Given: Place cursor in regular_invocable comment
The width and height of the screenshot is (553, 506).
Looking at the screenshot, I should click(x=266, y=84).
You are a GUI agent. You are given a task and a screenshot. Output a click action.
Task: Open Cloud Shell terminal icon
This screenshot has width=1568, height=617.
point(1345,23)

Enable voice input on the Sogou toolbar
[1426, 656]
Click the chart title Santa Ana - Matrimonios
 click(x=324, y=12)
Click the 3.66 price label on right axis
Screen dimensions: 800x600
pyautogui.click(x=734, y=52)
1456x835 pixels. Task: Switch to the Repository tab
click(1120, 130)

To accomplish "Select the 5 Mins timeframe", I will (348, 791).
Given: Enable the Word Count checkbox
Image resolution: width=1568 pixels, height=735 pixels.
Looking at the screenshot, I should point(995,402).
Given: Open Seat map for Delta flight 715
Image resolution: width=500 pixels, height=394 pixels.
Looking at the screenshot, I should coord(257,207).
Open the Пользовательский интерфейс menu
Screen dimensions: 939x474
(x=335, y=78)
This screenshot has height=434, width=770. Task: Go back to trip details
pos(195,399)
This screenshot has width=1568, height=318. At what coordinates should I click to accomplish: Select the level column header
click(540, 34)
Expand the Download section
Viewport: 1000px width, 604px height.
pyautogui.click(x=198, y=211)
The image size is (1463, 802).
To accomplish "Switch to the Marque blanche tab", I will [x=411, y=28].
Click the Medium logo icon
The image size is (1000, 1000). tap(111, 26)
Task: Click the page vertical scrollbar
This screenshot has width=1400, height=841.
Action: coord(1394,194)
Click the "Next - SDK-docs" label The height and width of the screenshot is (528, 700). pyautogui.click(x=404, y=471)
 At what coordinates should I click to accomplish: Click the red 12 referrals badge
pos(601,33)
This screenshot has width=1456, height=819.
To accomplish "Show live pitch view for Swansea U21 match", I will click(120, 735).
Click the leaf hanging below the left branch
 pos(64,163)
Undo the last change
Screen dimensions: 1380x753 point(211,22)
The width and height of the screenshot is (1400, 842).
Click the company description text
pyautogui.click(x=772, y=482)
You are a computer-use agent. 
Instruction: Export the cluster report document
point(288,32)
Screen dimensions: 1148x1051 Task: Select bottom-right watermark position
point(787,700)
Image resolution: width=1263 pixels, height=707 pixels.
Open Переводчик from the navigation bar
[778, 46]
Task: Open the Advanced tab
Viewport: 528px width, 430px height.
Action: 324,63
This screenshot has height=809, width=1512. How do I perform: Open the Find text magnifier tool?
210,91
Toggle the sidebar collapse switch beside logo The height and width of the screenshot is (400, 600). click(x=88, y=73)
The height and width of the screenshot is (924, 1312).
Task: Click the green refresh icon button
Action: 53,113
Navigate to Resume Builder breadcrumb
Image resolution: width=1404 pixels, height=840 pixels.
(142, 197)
-------
_Required task_. Copy all of the lines above exactly as they appear.

_Output of the exercise_.
Given: Place cursor in regular_invocable comment
The width and height of the screenshot is (553, 506).
Looking at the screenshot, I should click(x=266, y=84).
You are a GUI agent. You are given a task and a screenshot. Output a click action.
Task: Open Cloud Shell terminal icon
This screenshot has width=1568, height=617.
point(1345,23)

Enable voice input on the Sogou toolbar
[1426, 656]
Click the chart title Santa Ana - Matrimonios
 click(x=324, y=12)
Click the 3.66 price label on right axis
Screen dimensions: 800x600
pyautogui.click(x=734, y=52)
1456x835 pixels. Task: Switch to the Repository tab
click(1120, 130)

To accomplish "Select the 5 Mins timeframe", I will (348, 791).
Given: Enable the Word Count checkbox
Image resolution: width=1568 pixels, height=735 pixels.
Looking at the screenshot, I should point(995,402).
Given: Open Seat map for Delta flight 715
Image resolution: width=500 pixels, height=394 pixels.
Looking at the screenshot, I should coord(257,207).
Open the Пользовательский интерфейс menu
Screen dimensions: 939x474
(x=335, y=78)
This screenshot has height=434, width=770. Task: Go back to trip details
pos(195,399)
This screenshot has width=1568, height=318. At what coordinates should I click to accomplish: Select the level column header
click(540, 34)
Expand the Download section
Viewport: 1000px width, 604px height.
pyautogui.click(x=198, y=211)
The image size is (1463, 802).
To accomplish "Switch to the Marque blanche tab", I will [x=411, y=28].
Click the Medium logo icon
The image size is (1000, 1000). tap(111, 26)
Task: Click the page vertical scrollbar
This screenshot has width=1400, height=841.
Action: coord(1394,194)
Click the "Next - SDK-docs" label The height and width of the screenshot is (528, 700). pyautogui.click(x=404, y=471)
 At what coordinates should I click to accomplish: Click the red 12 referrals badge
pos(601,33)
This screenshot has width=1456, height=819.
To accomplish "Show live pitch view for Swansea U21 match", I will click(120, 735).
Click the leaf hanging below the left branch
 pos(64,163)
Undo the last change
Screen dimensions: 1380x753 point(211,22)
The width and height of the screenshot is (1400, 842).
Click the company description text
pyautogui.click(x=772, y=482)
You are a computer-use agent. 
Instruction: Export the cluster report document
point(288,32)
Screen dimensions: 1148x1051 Task: Select bottom-right watermark position
point(787,700)
Image resolution: width=1263 pixels, height=707 pixels.
Open Переводчик from the navigation bar
[778, 46]
Task: Open the Advanced tab
Viewport: 528px width, 430px height.
Action: 324,63
This screenshot has height=809, width=1512. How do I perform: Open the Find text magnifier tool?
210,91
Toggle the sidebar collapse switch beside logo The height and width of the screenshot is (400, 600). click(x=88, y=73)
The height and width of the screenshot is (924, 1312).
Task: Click the green refresh icon button
Action: 53,113
Navigate to Resume Builder breadcrumb
Image resolution: width=1404 pixels, height=840 pixels.
(142, 197)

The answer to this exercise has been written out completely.